So, I hear you’re the data expert? Well, I’ve got a conundrum for you. As an RA for SpokenWeb, we’re often working with disorganized, unlabelled, and sometimes incomplete archival collections. Take, for instance, the Alan Lord Collection we are currently working on. For context, this collection includes AV materials from Ultimatum [1] and Ultimatum II, punk poetry music festivals that Alan organized in the 80s, in Montreal, at the iconic Foufounes Électriques. The festivals featured poetry readings, musical performance, computer art, and electronic sounds, all in a distinctly punk experimental flavor.  The AV assets for this collection presented a particular challenge: the audio materials came to us recorded on multitrack tapes.

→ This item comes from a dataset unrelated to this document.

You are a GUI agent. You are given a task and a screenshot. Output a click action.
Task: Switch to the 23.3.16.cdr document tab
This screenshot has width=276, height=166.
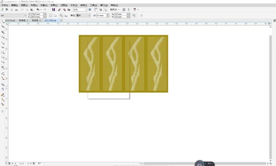tap(10, 20)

That is, each tape had eight different tracks running parallel to each other. When we had the tapes digitized, each of the eight tracks from a single tape was bounced (outputted) as its own individual digital audio file.  So one reel to reel multitrack tape generated eight WAV files. There might be a kick drum pounding for a while on one track, a voice reciting poetry on another, a keyboard riff on another, etc. Sometimes all eight tracks on the tape were used to record the sounds of a single event. Sometimes, if less tracks were needed, two different events were recorded parallel to each other (for example, one event on tracks 1-4, another event on tracks 5-8). As you can imagine, this has resulted in a sense of total chaos as we approach our numerous audio files and try to link them up to the correct performances so we can mix them down into a full audio recoding of each event as it sounded.

Attending to these multitrack tapes with the goal of reconstructing the full sonic image of different events has required careful listening to individual tracks, research, and a fair amount of guessing. Some tracks contain audio for two, or three different performances (one after another)! Silence, applause, and notes from Alan have helped guide our listening, but I wonder whether this listening work could be streamlined.

One of the reel-to-reel tape boxes from the Alan Lord collection, with basic information about track contents.

So, my question for you is: would there be a way to automate this process of identifying which individual tracks were documenting the same event? That is, could you design an algorithm to figure out, without having to listen to countless hours of audio, which of the multiple tracks belong together? Could a computer automatically remix these, and reconstruct the original sets, before having the human listen? In sum, could an algorithm be designed to automatically mix and match multitrack recordings of numerous distinct poetry and music events, so that the correct individual tracks are clustered together?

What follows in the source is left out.